What cells would you use to fight type I diabetes (autoimmunity), Graft vs host disease and transplant rejection (allogeneic transplantation), HIV (infection) and hematologic and solid cancer respectively?

Answer 1

• Type I diabetes: CAR-Treg, Treg
• Graft vs host disease: CAR-Treg, Treg
• Transplant rejection: CAR-Treg, Treg
• HIV: CAR-T
• Hematologic cancer: CAR-T, CAR-NK, engineered TCR
• Solid cancer: CAR-T, CAR-NK, engineered TCR, TILs

Question 2

What are some types of cell therapies?

Answer 2

• Non-engineered immune cell therapies (Adpotive Cell Therapies), where you use a patient’s immune cells to fight off disease, either Treg isolation and expansion or T cell isolation and expansion.
• There are also dentritic cells and gamma-delta-T cells
• Engineered immune cell therapies where immune cells (engineered TCR, CAR-T, CAAR-T, CAR-Treg and CAR-NK) are isolated, genetically modified and then expansion.

Question 3

What are the main type of APCs (professional Antigen Presenting Cells)?

Answer 3

• Dendritic cells (DCs)
• Macrophages
• B cells

Dendritic cells are the main antigen-presenting cells for B cells. They are the most potent APCs, in cancer they present tumor antigens.

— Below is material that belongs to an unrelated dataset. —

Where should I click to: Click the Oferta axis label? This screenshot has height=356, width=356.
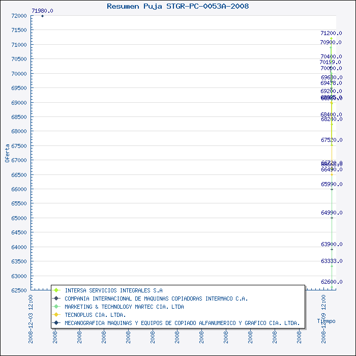(x=7, y=153)
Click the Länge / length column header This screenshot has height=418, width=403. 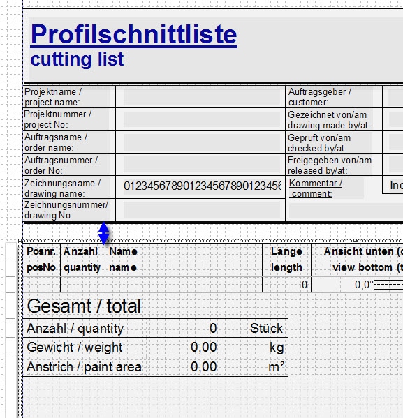click(286, 259)
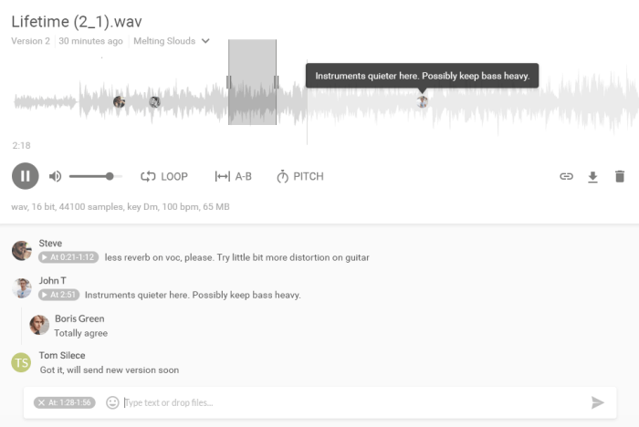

T cell responses are initiated by activated DCs.

Question 4

What is antigen processing?

Answer 4

The events that occur within the cell and lead up to the display on the surface.

Question 5

What is antigen presentation?

Answer 5

APC is loaded with the peptide on its surface in a way that the T cell can “see” it.

Question 6

What can DCs do?

Answer 6

They are able to migrate to draining lymph nodes and they are able to transport tumor antigen, which they present to T cells and initiate T cell activation (required for T cell dependent immunity and response to immune checkpoint blockade).

Question 7

What are the functional classes of DCs?

Answer 7

Plasmacytoid DCs (pDCs)
- Express CD123
Conventional DCs (cDCs)
- Express CD11c

Question 8

What does cDC1s do in tumor environment?

Answer 8

• cDC1s interact with various immune cells (e.g. NK, T, macrophages) through cytokines and chemokines.
• cDC1s have the capacity to cross-present exogenous antigen to CD8+ T cells and stimulate naive and previously activated T cells ex vivo.

Question 9

Which are the in vivo activation forms of DCs?

Answer 9

1) Toll like receptor (TLR) agonists: pathogen and damage sensors. Mediating the immune responses towards a wide variety of pathogen-derived ligands and link adaptive immunity with the innate immunity (DC-bridge).
2) STING (Stimulator of interferon genes): induces type 1 IFN production when cells are infected with intracellular pathogens. Type I IFN protects infected cells and nearby cells from local infection nu binding to the same cell that secretes it (autocrine signaling) and nearby cells (paracrine signaling).

Question 10

Which are the in vivo expansion forms of DCs?

Answer 10

1) Expansion and activation of CD103+ DC progenitrors at the tumor site enhances tumor response to therapeutic PD-L1 and BRAF inhibition.
2) Systemic injection of Flt3L leads to systemic expansion of the cDC1 population and restores anti-tumor T cell immunity.
3) Restoring cDC function in advanced PDAC improces efficacy of radiation therapy.